Paradigm | Multi-paradigm: procedural, functional, object-oriented, meta, reflective, generic |
---|---|
Family | Lisp |
Designed by | Paul Tagliamonte |
Developers | Core team |
First appeared | 2013 |
Stable release | 1.0.0[1]
/ 22 September 2024 |
Scope | lexical, optionally dynamic[citation needed] |
Platform | IA-32, x86-64 |
OS | Cross-platform |
License | MIT-style |
Filename extensions | .hy |
Website | hylang |
Influenced by | |
Kawa, Clojure, Common Lisp |
Hy is a dialect of the Lisp programming language designed to interact with Python by translating s-expressions into Python's abstract syntax tree (AST).[2][3] Hy was introduced at Python Conference (PyCon) 2013 by Paul Tagliamonte.[4] Lisp allows operating on code as data (metaprogramming), thus Hy can be used to write domain-specific languages.[5]

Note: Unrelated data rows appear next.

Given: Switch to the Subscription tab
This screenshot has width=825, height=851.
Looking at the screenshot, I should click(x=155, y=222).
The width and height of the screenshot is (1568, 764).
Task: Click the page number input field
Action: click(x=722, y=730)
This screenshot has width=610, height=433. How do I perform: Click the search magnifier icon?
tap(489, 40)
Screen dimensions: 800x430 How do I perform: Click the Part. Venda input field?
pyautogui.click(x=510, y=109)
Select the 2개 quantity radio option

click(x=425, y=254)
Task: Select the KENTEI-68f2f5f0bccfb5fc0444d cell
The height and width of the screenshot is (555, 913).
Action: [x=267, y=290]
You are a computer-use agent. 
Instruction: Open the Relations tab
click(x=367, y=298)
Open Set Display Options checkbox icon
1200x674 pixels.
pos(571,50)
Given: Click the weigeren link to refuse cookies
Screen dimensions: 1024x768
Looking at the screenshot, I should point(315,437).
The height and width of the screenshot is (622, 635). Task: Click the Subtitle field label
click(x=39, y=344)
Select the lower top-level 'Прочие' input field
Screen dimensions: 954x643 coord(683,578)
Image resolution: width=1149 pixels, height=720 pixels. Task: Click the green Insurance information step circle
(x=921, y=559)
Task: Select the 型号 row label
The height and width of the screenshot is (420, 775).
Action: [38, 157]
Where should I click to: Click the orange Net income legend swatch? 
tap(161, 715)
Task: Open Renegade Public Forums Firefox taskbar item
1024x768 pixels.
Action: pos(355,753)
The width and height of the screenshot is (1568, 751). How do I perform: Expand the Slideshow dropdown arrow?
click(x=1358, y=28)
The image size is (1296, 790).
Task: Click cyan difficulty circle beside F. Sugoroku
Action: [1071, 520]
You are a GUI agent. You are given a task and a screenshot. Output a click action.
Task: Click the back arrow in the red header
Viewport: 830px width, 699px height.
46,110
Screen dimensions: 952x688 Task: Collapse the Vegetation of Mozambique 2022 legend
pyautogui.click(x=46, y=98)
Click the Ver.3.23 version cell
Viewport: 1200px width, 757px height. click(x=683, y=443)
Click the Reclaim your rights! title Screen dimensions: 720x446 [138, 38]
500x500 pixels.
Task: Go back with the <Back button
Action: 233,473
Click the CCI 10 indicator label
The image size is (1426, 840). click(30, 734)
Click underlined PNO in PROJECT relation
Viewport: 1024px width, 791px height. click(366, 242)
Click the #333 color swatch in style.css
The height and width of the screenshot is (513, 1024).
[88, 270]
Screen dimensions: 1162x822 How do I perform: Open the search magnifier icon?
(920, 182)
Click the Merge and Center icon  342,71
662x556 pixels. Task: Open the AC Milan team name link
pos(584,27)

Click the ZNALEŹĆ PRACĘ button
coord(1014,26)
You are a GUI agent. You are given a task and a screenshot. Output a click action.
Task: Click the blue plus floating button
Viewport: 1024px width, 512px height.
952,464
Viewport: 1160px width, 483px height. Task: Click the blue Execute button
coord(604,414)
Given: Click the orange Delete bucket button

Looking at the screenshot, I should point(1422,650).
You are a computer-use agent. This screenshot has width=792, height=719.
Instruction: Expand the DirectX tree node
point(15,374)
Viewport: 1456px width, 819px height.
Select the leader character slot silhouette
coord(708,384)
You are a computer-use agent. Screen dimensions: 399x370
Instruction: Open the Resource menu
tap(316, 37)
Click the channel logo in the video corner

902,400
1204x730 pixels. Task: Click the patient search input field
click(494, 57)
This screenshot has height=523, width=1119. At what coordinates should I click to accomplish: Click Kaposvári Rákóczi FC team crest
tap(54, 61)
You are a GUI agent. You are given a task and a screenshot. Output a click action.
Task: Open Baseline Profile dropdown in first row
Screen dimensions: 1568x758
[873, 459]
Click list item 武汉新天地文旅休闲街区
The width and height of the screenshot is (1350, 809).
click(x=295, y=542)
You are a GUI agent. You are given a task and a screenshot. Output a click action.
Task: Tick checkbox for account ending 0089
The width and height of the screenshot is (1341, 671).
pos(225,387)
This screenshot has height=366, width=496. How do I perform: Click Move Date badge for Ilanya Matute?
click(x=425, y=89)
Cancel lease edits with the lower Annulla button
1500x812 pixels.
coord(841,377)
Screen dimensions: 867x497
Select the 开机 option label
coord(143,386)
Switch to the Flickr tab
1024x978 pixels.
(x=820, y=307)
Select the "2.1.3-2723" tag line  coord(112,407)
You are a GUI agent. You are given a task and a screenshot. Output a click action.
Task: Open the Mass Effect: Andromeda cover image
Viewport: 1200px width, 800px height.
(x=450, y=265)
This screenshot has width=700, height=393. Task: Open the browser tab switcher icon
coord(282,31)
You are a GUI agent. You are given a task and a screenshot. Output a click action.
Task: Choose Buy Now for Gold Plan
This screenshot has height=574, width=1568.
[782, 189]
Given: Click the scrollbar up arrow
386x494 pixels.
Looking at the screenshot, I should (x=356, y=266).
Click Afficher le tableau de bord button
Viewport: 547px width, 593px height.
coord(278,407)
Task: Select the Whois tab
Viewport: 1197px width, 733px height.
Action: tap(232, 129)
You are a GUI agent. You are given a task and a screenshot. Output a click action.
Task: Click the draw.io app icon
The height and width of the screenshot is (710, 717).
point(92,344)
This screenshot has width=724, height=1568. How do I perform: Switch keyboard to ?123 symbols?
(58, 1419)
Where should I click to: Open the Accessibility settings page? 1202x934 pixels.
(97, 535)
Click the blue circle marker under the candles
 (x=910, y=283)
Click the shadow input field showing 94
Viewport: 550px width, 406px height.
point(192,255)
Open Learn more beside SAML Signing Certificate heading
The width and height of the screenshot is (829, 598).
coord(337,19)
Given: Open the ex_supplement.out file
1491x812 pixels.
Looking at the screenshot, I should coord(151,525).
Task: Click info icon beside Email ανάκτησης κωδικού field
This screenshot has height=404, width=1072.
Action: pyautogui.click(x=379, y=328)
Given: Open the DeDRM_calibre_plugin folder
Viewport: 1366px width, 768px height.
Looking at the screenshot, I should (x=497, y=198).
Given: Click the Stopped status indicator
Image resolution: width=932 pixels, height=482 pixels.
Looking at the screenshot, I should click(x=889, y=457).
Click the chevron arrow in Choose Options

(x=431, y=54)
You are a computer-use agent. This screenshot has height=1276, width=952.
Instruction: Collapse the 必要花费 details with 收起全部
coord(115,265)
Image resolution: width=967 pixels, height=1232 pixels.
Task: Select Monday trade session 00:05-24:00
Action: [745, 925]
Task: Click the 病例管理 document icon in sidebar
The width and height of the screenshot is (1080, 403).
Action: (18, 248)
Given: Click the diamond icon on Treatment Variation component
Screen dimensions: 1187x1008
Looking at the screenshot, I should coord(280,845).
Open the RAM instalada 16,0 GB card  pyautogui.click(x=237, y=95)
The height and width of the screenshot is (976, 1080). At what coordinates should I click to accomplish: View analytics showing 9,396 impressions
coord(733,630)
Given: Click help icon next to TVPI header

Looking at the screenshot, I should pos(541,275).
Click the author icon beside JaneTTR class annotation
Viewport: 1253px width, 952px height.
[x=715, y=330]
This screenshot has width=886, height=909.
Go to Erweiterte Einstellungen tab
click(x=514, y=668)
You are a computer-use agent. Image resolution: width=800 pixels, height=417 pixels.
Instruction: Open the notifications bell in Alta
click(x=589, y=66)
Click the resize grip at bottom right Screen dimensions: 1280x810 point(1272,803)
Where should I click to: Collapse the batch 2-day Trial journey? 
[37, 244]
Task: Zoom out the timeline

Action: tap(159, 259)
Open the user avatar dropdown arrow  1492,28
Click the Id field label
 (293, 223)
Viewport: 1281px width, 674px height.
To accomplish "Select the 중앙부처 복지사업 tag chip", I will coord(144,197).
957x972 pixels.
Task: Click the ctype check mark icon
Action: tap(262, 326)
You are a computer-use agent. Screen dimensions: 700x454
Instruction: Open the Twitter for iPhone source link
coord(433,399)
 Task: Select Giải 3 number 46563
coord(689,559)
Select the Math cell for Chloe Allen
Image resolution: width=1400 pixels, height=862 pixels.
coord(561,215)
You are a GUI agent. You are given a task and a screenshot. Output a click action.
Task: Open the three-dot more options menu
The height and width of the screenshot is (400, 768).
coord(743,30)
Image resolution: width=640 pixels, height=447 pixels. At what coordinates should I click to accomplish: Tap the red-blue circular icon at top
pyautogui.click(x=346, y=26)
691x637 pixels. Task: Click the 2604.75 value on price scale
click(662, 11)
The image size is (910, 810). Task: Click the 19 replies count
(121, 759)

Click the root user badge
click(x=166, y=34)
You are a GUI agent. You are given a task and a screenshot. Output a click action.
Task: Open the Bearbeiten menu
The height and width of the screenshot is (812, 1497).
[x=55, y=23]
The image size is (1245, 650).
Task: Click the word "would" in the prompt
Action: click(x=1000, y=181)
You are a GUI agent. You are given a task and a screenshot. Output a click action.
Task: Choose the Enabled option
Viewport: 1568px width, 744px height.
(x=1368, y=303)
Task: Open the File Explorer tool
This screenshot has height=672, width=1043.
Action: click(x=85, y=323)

Similar to Kawa's and Clojure's mappings onto the Java virtual machine (JVM),[6][7] Hy is meant to operate as a transparent Lisp front-end for Python.[8] It allows Python libraries, including the standard library, to be imported and accessed alongside Hy code with a compiling[note 1] step where both languages are converted into Python's AST.[note 2][9][10][11]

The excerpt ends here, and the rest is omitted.